• [YOUR ASSIGNMENT]
Could you return the whole listing exactly?
---+---
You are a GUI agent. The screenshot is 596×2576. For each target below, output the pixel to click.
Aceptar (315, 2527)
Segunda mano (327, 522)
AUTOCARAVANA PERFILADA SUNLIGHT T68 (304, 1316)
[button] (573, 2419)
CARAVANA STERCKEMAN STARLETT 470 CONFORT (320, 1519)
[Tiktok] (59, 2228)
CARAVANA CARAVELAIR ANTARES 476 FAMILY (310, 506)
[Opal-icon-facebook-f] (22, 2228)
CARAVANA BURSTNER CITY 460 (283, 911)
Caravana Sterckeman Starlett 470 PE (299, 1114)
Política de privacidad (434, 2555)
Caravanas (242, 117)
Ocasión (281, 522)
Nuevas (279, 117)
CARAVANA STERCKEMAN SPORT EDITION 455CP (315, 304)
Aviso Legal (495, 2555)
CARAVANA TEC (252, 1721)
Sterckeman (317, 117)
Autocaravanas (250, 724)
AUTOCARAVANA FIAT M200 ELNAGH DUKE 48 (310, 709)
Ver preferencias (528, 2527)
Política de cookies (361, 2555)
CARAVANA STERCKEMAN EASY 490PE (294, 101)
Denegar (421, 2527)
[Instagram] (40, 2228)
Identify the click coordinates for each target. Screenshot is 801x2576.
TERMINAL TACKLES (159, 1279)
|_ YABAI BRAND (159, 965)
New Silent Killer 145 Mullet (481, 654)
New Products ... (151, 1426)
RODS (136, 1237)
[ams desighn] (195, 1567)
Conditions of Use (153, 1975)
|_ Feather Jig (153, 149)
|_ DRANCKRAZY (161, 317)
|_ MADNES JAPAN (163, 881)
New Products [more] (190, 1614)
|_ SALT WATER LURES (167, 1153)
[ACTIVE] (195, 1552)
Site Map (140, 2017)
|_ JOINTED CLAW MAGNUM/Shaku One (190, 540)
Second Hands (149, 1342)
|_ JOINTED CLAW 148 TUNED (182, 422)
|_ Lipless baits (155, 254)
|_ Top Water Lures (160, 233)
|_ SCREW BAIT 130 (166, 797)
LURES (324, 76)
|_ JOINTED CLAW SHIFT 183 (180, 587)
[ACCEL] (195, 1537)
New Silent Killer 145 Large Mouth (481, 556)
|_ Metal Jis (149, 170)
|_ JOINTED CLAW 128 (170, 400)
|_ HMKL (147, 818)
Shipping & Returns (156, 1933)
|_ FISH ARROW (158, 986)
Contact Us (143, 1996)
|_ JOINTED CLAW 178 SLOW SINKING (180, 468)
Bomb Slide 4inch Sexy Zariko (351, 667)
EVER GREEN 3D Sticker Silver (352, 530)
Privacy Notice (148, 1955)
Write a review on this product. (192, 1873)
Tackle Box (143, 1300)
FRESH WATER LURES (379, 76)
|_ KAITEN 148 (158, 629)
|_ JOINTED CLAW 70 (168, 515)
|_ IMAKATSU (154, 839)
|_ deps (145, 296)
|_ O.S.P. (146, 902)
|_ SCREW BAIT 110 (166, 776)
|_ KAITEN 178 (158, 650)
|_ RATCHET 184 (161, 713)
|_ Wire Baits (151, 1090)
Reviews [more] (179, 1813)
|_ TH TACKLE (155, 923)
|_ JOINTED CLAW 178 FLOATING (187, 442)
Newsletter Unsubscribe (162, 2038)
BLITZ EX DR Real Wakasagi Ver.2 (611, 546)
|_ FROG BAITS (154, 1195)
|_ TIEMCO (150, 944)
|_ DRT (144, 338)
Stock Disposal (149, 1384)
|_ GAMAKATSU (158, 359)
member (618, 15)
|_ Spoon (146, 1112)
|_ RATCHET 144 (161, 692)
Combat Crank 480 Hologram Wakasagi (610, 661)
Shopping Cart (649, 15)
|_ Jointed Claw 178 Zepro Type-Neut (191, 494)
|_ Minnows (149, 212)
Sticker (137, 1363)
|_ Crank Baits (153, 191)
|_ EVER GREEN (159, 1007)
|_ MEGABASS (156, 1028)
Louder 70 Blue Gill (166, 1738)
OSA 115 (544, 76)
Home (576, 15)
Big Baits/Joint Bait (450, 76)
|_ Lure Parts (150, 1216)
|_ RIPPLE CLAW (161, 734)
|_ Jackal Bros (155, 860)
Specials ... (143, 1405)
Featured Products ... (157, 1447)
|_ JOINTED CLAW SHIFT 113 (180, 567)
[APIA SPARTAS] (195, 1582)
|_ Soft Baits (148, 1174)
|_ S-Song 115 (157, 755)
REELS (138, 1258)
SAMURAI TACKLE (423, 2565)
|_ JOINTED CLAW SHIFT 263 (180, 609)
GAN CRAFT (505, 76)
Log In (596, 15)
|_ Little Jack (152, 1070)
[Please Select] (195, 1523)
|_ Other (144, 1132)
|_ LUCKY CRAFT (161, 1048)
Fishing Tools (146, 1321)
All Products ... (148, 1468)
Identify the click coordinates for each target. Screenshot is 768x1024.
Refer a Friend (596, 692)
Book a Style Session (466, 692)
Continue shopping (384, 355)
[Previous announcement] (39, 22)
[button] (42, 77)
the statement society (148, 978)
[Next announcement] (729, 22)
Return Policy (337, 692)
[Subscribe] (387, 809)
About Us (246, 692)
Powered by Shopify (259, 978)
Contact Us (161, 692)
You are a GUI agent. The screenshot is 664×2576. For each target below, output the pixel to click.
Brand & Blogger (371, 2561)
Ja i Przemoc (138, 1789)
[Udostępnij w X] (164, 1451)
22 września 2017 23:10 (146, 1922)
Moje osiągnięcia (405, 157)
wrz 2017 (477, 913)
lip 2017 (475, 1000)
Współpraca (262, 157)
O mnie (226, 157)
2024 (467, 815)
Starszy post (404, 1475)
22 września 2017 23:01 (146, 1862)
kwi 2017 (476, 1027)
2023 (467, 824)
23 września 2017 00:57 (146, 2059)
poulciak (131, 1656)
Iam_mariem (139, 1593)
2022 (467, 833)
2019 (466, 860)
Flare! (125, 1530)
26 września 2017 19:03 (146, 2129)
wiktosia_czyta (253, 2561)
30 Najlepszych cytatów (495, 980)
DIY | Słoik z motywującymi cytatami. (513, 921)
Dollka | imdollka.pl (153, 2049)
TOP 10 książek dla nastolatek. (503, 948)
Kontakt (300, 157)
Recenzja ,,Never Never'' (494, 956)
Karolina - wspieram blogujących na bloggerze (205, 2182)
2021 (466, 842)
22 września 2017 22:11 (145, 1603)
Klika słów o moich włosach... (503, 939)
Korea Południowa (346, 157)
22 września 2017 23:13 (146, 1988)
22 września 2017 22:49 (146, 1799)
---+---
• [EXPECTED ANSWER]
You are a GUI agent. The screenshot is 596×2576. For each target below, output the pixel to click.
Aceptar (315, 2527)
Segunda mano (327, 522)
AUTOCARAVANA PERFILADA SUNLIGHT T68 (304, 1316)
[button] (573, 2419)
CARAVANA STERCKEMAN STARLETT 470 CONFORT (320, 1519)
[Tiktok] (59, 2228)
CARAVANA CARAVELAIR ANTARES 476 FAMILY (310, 506)
[Opal-icon-facebook-f] (22, 2228)
CARAVANA BURSTNER CITY 460 (283, 911)
Caravana Sterckeman Starlett 470 PE (299, 1114)
Política de privacidad (434, 2555)
Caravanas (242, 117)
Ocasión (281, 522)
Nuevas (279, 117)
CARAVANA STERCKEMAN SPORT EDITION 455CP (315, 304)
Aviso Legal (495, 2555)
CARAVANA TEC (252, 1721)
Sterckeman (317, 117)
Autocaravanas (250, 724)
AUTOCARAVANA FIAT M200 ELNAGH DUKE 48 (310, 709)
Ver preferencias (528, 2527)
Política de cookies (361, 2555)
CARAVANA STERCKEMAN EASY 490PE (294, 101)
Denegar (421, 2527)
[Instagram] (40, 2228)
Identify the click coordinates for each target. Screenshot is 801x2576.
TERMINAL TACKLES (159, 1279)
|_ YABAI BRAND (159, 965)
New Silent Killer 145 Mullet (481, 654)
New Products ... (151, 1426)
RODS (136, 1237)
[ams desighn] (195, 1567)
Conditions of Use (153, 1975)
|_ Feather Jig (153, 149)
|_ DRANCKRAZY (161, 317)
|_ MADNES JAPAN (163, 881)
New Products [more] (190, 1614)
|_ SALT WATER LURES (167, 1153)
[ACTIVE] (195, 1552)
Site Map (140, 2017)
|_ JOINTED CLAW MAGNUM/Shaku One (190, 540)
Second Hands (149, 1342)
|_ JOINTED CLAW 148 TUNED (182, 422)
|_ Lipless baits (155, 254)
|_ Top Water Lures (160, 233)
|_ SCREW BAIT 130 (166, 797)
LURES (324, 76)
|_ JOINTED CLAW SHIFT 183 (180, 587)
[ACCEL] (195, 1537)
New Silent Killer 145 Large Mouth (481, 556)
|_ Metal Jis (149, 170)
|_ JOINTED CLAW 128 (170, 400)
|_ HMKL (147, 818)
Shipping & Returns (156, 1933)
|_ FISH ARROW (158, 986)
Contact Us (143, 1996)
|_ JOINTED CLAW 178 SLOW SINKING (180, 468)
Bomb Slide 4inch Sexy Zariko (351, 667)
EVER GREEN 3D Sticker Silver (352, 530)
Privacy Notice (148, 1955)
Write a review on this product. (192, 1873)
Tackle Box (143, 1300)
FRESH WATER LURES (379, 76)
|_ KAITEN 148 (158, 629)
|_ JOINTED CLAW 70 (168, 515)
|_ IMAKATSU (154, 839)
|_ deps (145, 296)
|_ O.S.P. (146, 902)
|_ SCREW BAIT 110 (166, 776)
|_ KAITEN 178 (158, 650)
|_ RATCHET 184 (161, 713)
|_ Wire Baits (151, 1090)
Reviews [more] (179, 1813)
|_ TH TACKLE (155, 923)
|_ JOINTED CLAW 178 FLOATING (187, 442)
Newsletter Unsubscribe (162, 2038)
BLITZ EX DR Real Wakasagi Ver.2 (611, 546)
|_ FROG BAITS (154, 1195)
|_ TIEMCO (150, 944)
|_ DRT (144, 338)
Stock Disposal (149, 1384)
|_ GAMAKATSU (158, 359)
member (618, 15)
|_ Spoon (146, 1112)
|_ RATCHET 144 (161, 692)
Combat Crank 480 Hologram Wakasagi (610, 661)
Shopping Cart (649, 15)
|_ Jointed Claw 178 Zepro Type-Neut (191, 494)
|_ Minnows (149, 212)
Sticker (137, 1363)
|_ Crank Baits (153, 191)
|_ EVER GREEN (159, 1007)
|_ MEGABASS (156, 1028)
Louder 70 Blue Gill (166, 1738)
OSA 115 (544, 76)
Home (576, 15)
Big Baits/Joint Bait (450, 76)
|_ Lure Parts (150, 1216)
|_ RIPPLE CLAW (161, 734)
|_ Jackal Bros (155, 860)
Specials ... (143, 1405)
Featured Products ... (157, 1447)
|_ JOINTED CLAW SHIFT 113 (180, 567)
[APIA SPARTAS] (195, 1582)
|_ Soft Baits (148, 1174)
|_ S-Song 115 (157, 755)
REELS (138, 1258)
SAMURAI TACKLE (423, 2565)
|_ JOINTED CLAW SHIFT 263 (180, 609)
GAN CRAFT (505, 76)
Log In (596, 15)
|_ Little Jack (152, 1070)
[Please Select] (195, 1523)
|_ Other (144, 1132)
|_ LUCKY CRAFT (161, 1048)
Fishing Tools (146, 1321)
All Products ... (148, 1468)
Identify the click coordinates for each target. Screenshot is 768x1024.
Refer a Friend (596, 692)
Book a Style Session (466, 692)
Continue shopping (384, 355)
[Previous announcement] (39, 22)
[button] (42, 77)
the statement society (148, 978)
[Next announcement] (729, 22)
Return Policy (337, 692)
[Subscribe] (387, 809)
About Us (246, 692)
Powered by Shopify (259, 978)
Contact Us (161, 692)
You are a GUI agent. The screenshot is 664×2576. For each target below, output the pixel to click.
Brand & Blogger (371, 2561)
Ja i Przemoc (138, 1789)
[Udostępnij w X] (164, 1451)
22 września 2017 23:10 (146, 1922)
Moje osiągnięcia (405, 157)
wrz 2017 (477, 913)
lip 2017 (475, 1000)
Współpraca (262, 157)
O mnie (226, 157)
2024 (467, 815)
Starszy post (404, 1475)
22 września 2017 23:01 (146, 1862)
kwi 2017 (476, 1027)
2023 (467, 824)
23 września 2017 00:57 (146, 2059)
poulciak (131, 1656)
Iam_mariem (139, 1593)
2022 (467, 833)
2019 (466, 860)
Flare! (125, 1530)
26 września 2017 19:03 (146, 2129)
wiktosia_czyta (253, 2561)
30 Najlepszych cytatów (495, 980)
DIY | Słoik z motywującymi cytatami. (513, 921)
Dollka | imdollka.pl (153, 2049)
TOP 10 książek dla nastolatek. (503, 948)
Kontakt (300, 157)
Recenzja ,,Never Never'' (494, 956)
Karolina - wspieram blogujących na bloggerze (205, 2182)
2021 (466, 842)
22 września 2017 22:11 (145, 1603)
Klika słów o moich włosach... (503, 939)
Korea Południowa (346, 157)
22 września 2017 23:13 (146, 1988)
22 września 2017 22:49 (146, 1799)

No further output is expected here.